A trip planning tool may incorporate a machine learning model to take inputs such as a travel destination, duration, activities, or other preferences to generate an itinerary for planned travel. The itinerary may be used by the machine learning model to generate a trip preview, which may be viewed in a two-dimensional (2D) manner or a three-dimensional (3D) manner using mixed reality. During the trip, the tool may be used to provide route guidance, information about stops along the trip, or documentation of the trip using videos or photos. Trip information, which may include, photos, videos, information about the stops, the itinerary, or location data may be compiled to generate a trip reflection which may be viewed.

Methods, systems, or apparatuses with regard to travel planning using a specialized machine learning model are disclosed herein. A method, system, or apparatus may be provided for generating an itinerary; creating a trip preview; viewing the trip preview; receiving route guidance; generating a trip reflection; and viewing the trip reflection.

Some methods, systems, or apparatuses may provide travel planning that allows training of a machine learning model on a dataset of travel information to enable the machine learning model to provide a travel itinerary after being provided with instructions. The approach may enable the use of mixed reality to preview the planned travel. The disclosed method may provide travel guidance and may compile information during a trip to generate a trip reflection which may be viewed after the trip is complete.

Contemporary travel planning techniques may be limited in their ability to use information to make useful recommendations for travel activities, provide a preview of the travel plan, or organize information collected on the trip to provide an enjoyable, accurate recap of the trip. The present disclosure relates to systems or methods for travel planning or review using artificial intelligence (AI) or mixed reality. The presently disclosed method may work in multiple phases: (1) the travel planning phase; (2) the travel execution phase; or (3) the travel review phase.
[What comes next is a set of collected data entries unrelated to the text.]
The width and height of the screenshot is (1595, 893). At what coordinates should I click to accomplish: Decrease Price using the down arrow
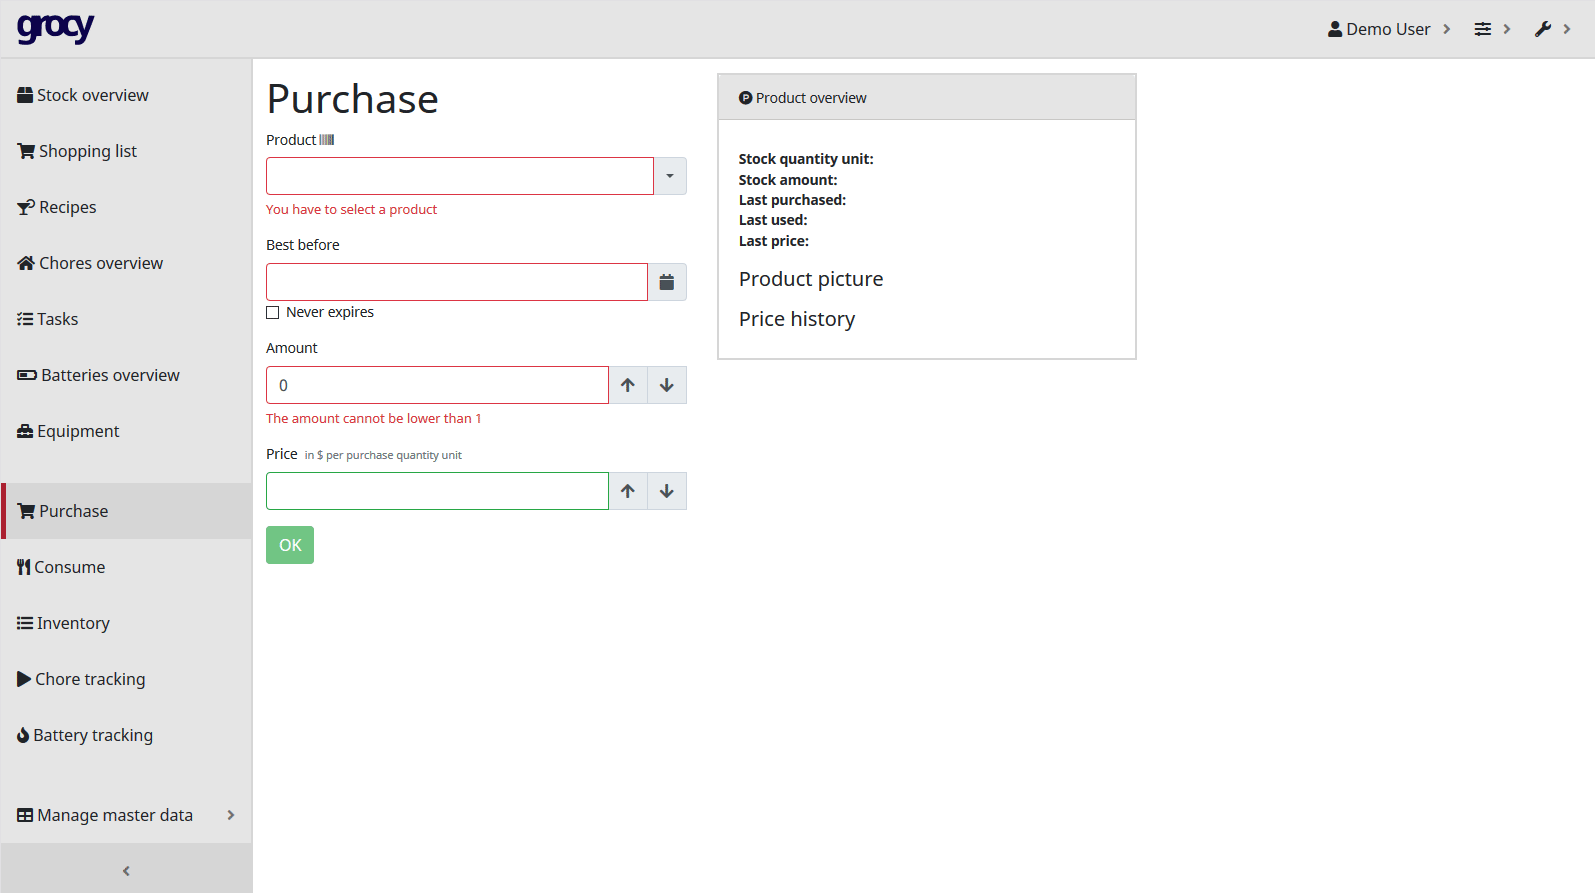667,491
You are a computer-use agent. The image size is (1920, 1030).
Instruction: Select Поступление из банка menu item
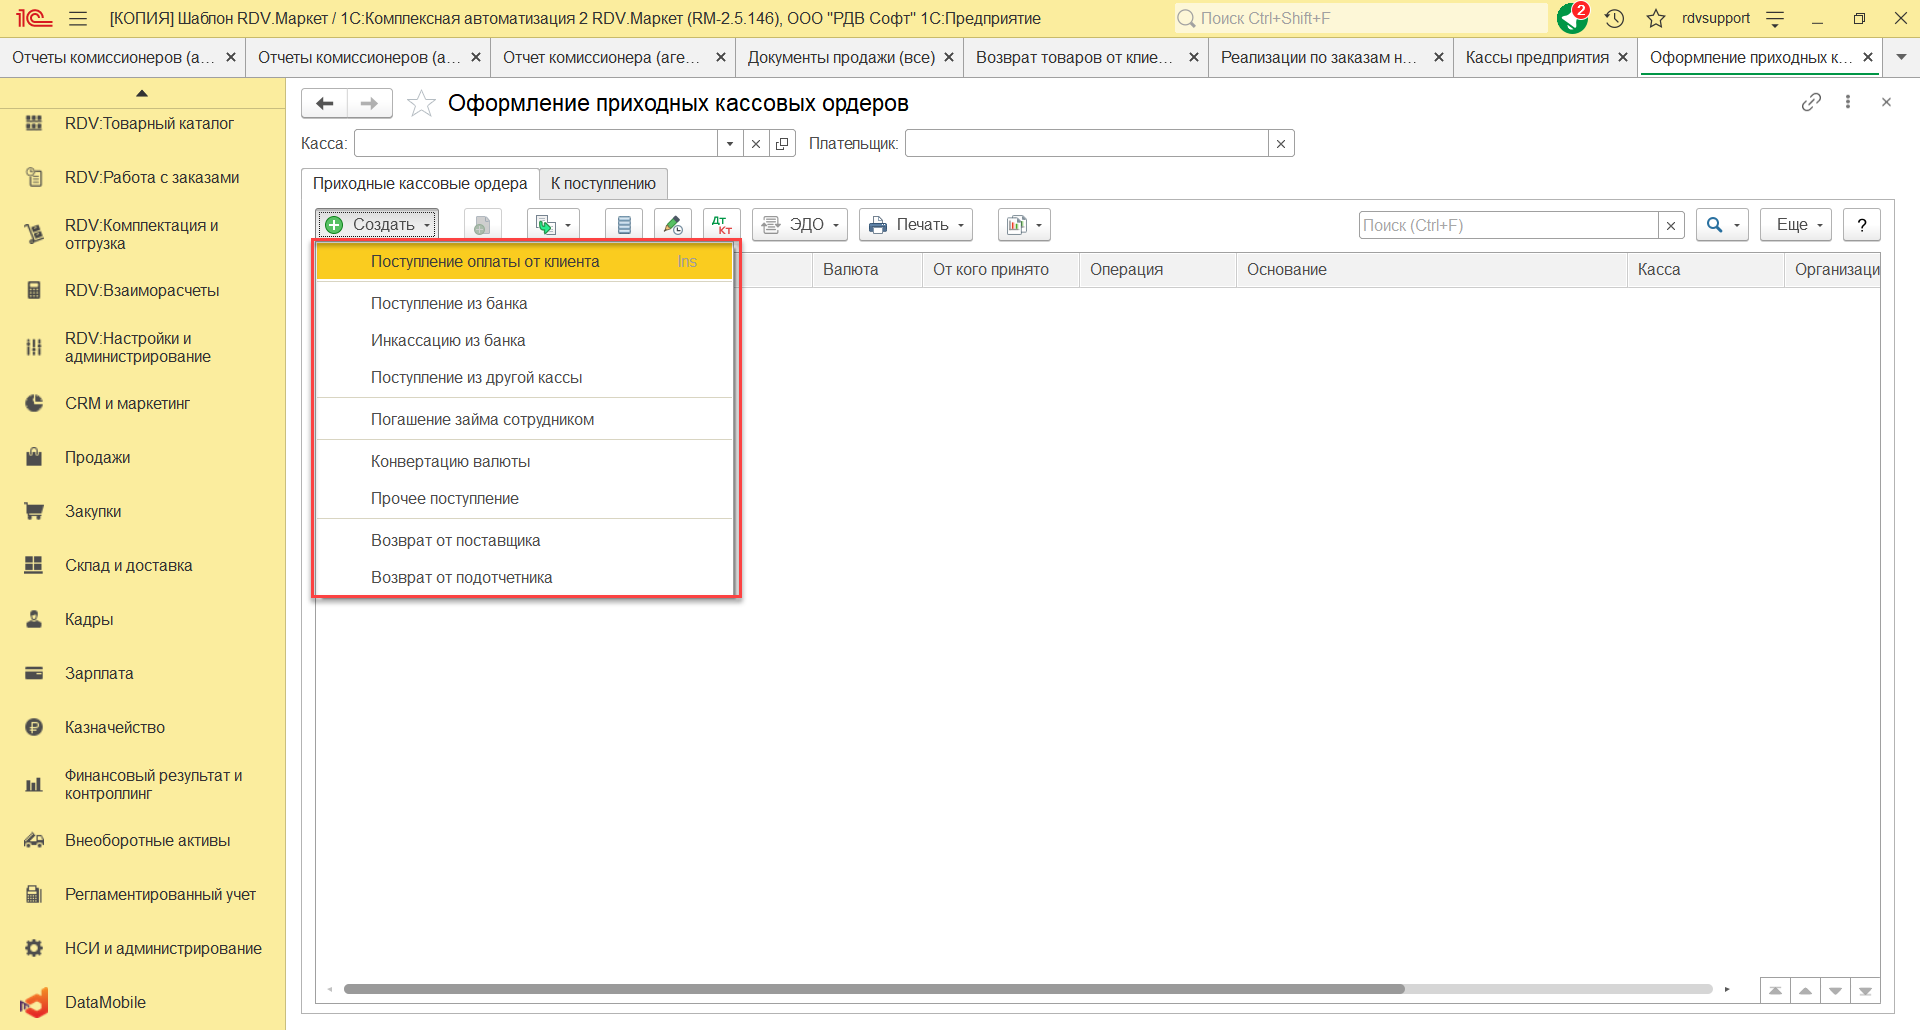[x=449, y=303]
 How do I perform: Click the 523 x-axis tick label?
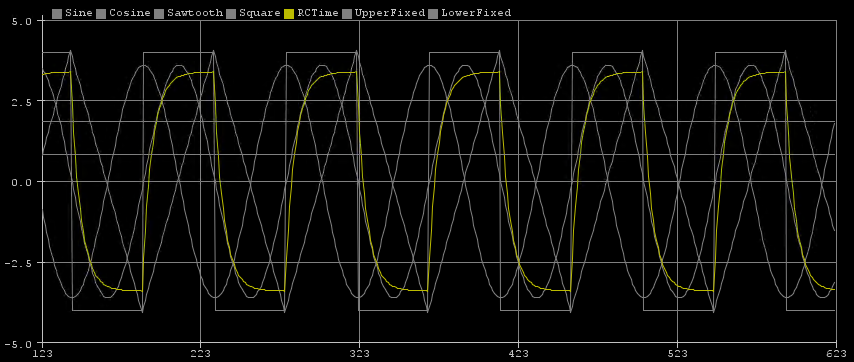[677, 353]
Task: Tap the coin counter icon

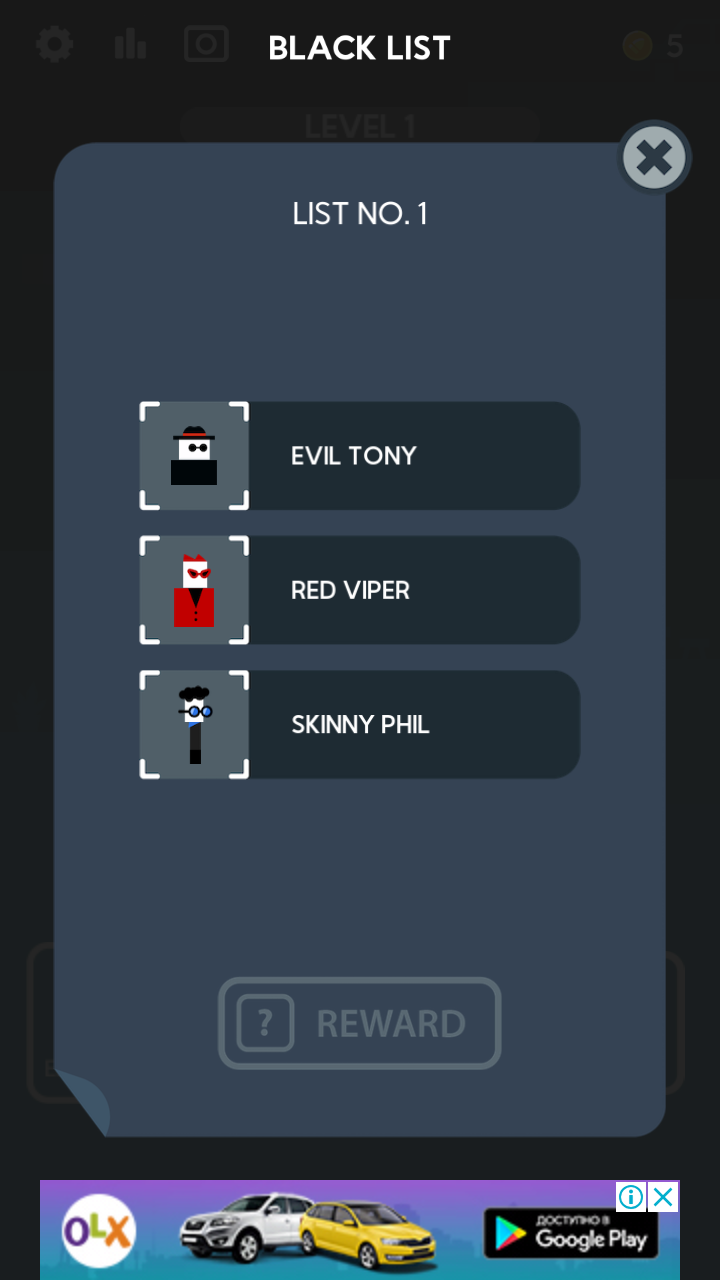Action: tap(637, 46)
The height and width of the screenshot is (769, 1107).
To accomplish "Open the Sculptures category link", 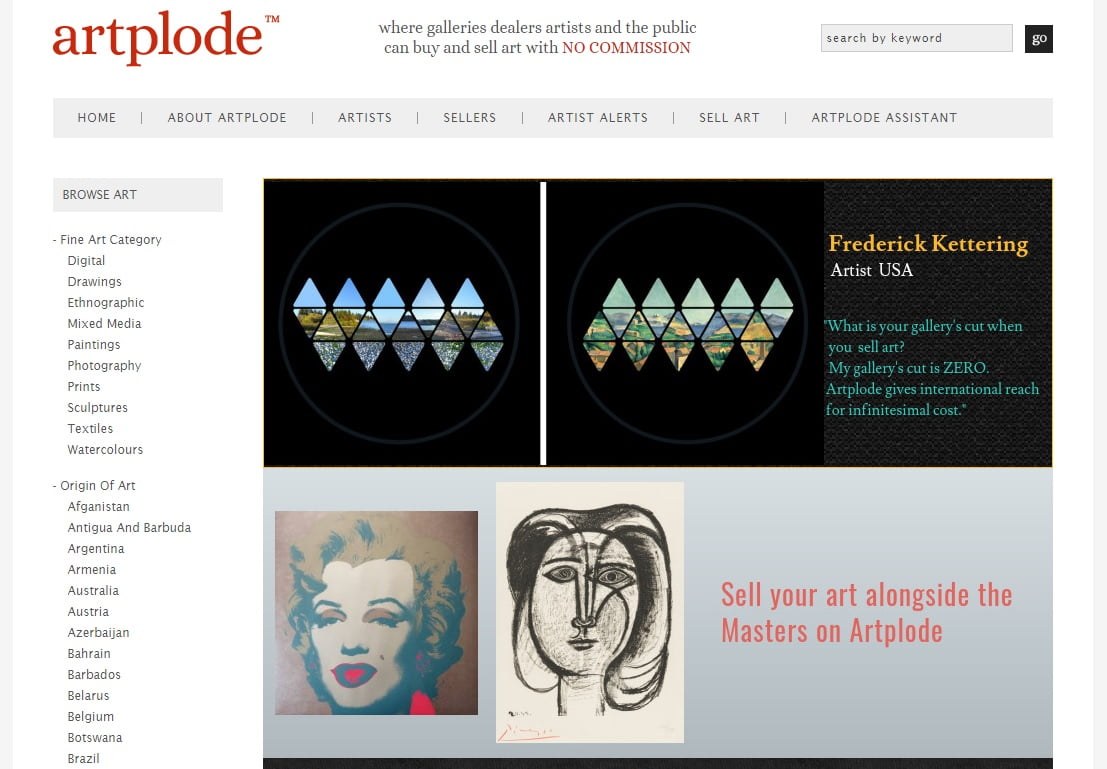I will click(x=97, y=407).
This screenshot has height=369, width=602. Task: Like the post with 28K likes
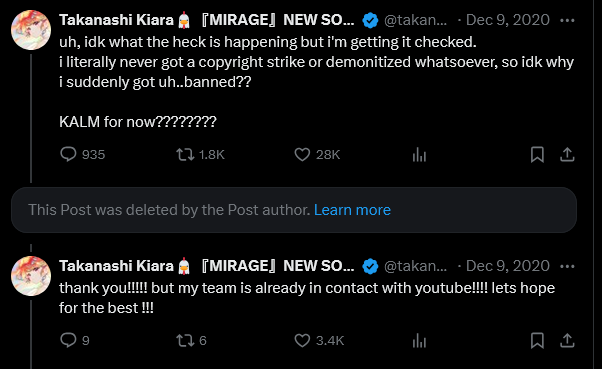pos(317,155)
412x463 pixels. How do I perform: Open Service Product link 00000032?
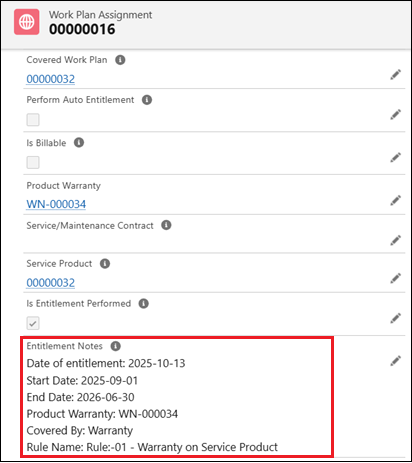(x=51, y=283)
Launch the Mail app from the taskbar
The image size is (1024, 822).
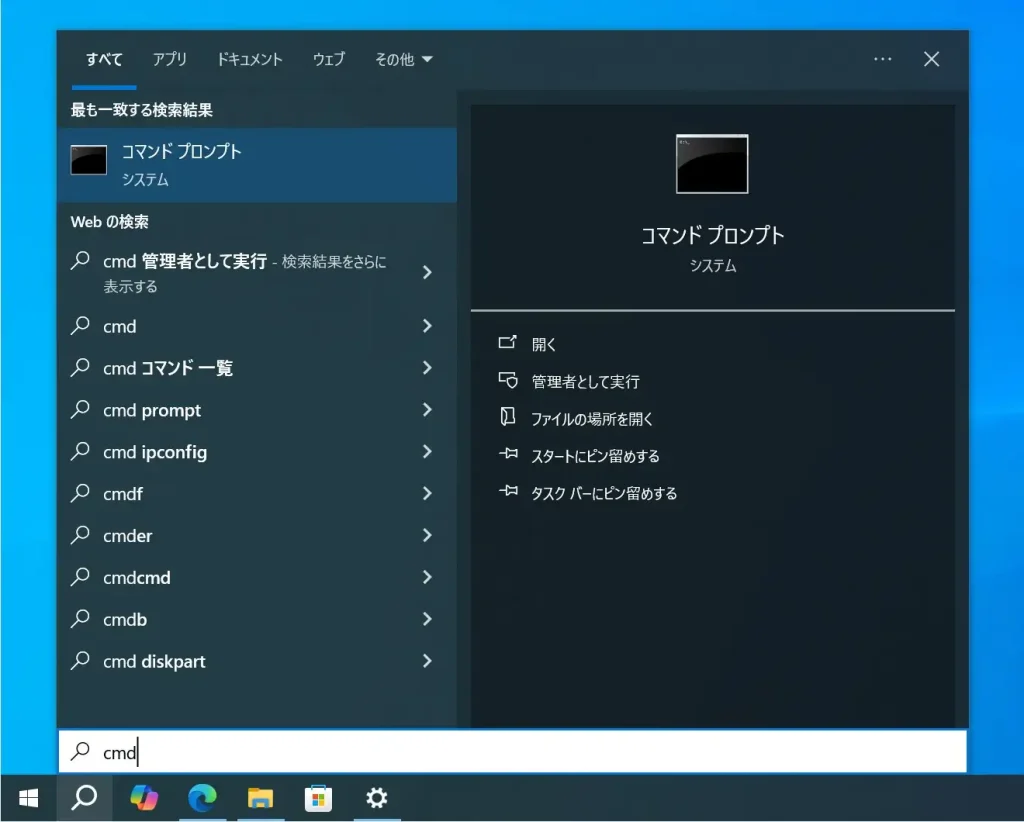coord(318,798)
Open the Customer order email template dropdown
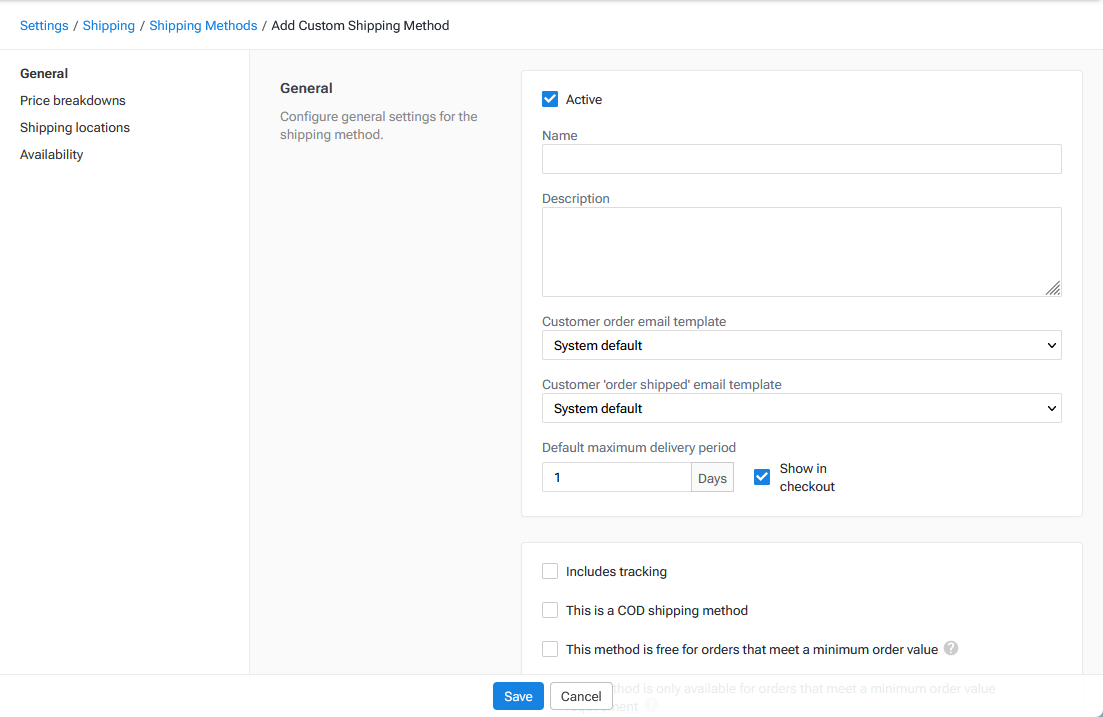The width and height of the screenshot is (1103, 717). coord(801,344)
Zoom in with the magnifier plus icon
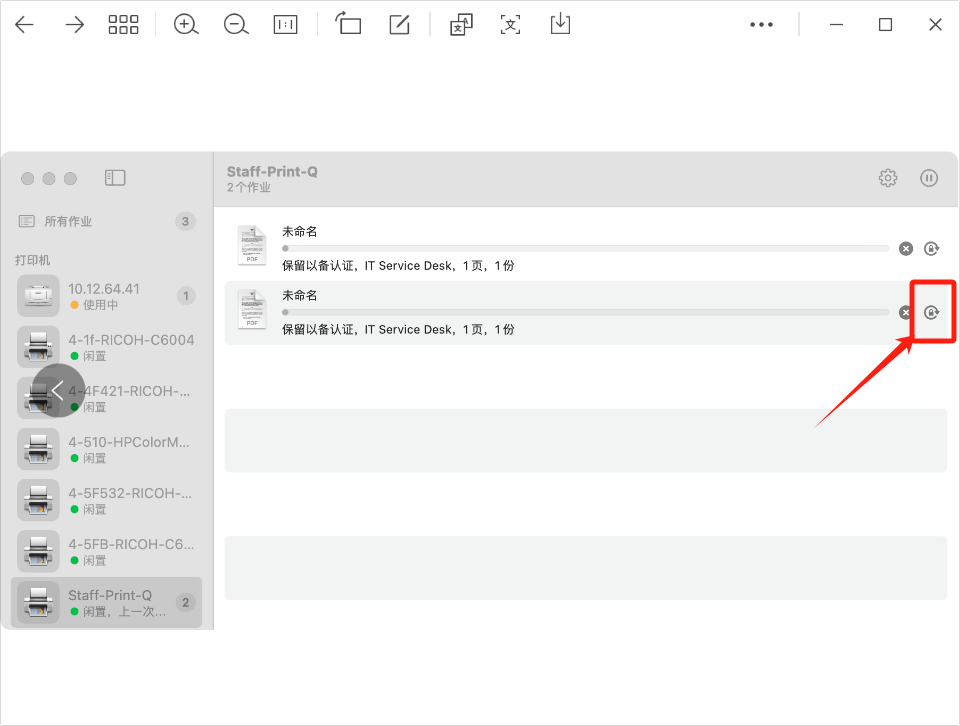This screenshot has height=726, width=960. click(x=186, y=25)
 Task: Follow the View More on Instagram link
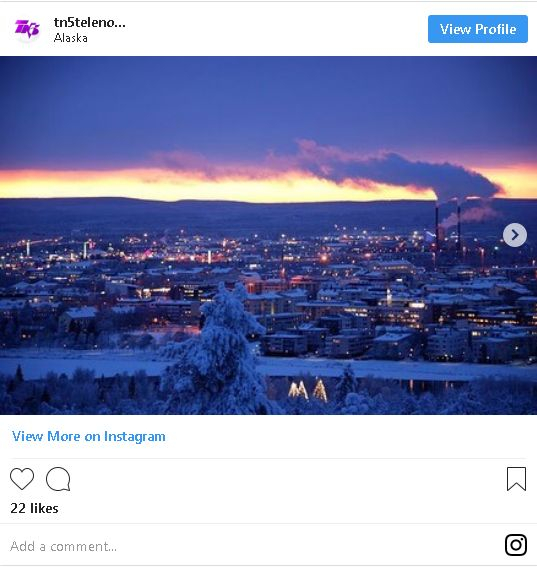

During the travel planning phase, AI may take into account several parameters to generate a trip itinerary. Those parameters may include the travel destination, duration, trip type, preferred activities, or other parameters. Mixed reality may be integrated to enable a preview of the travel plan using the itinerary or electronic devices with virtual reality software, along with immersive 3D views for each of the itinerary points in VR.

During the travel execution phase, portable devices may enable the use of the itinerary for guidance between travel stops, while providing information on landmarks during the trip. The portable device may be used during the trip to capture moments using photo or video which may be compiled to create a trip reflection.

The travel review may occur when the trip is complete. After the trip is completed, a trip reflection may be generated using photos, videos, the trip itinerary, global positioning system (GPS) data, or descriptions. Electronic devices may be used to view the trip reflection.

The disclosed subject matter may enable several innovations. The disclosed technique may enable the use of AI to generate a personalized travel itinerary based on several parameters. The travel itinerary may be planned alone or in a networked experience across several locations. The disclosed technique may further enable the use of mixed reality to preview the trip with the aid of 3-dimensional views and maps.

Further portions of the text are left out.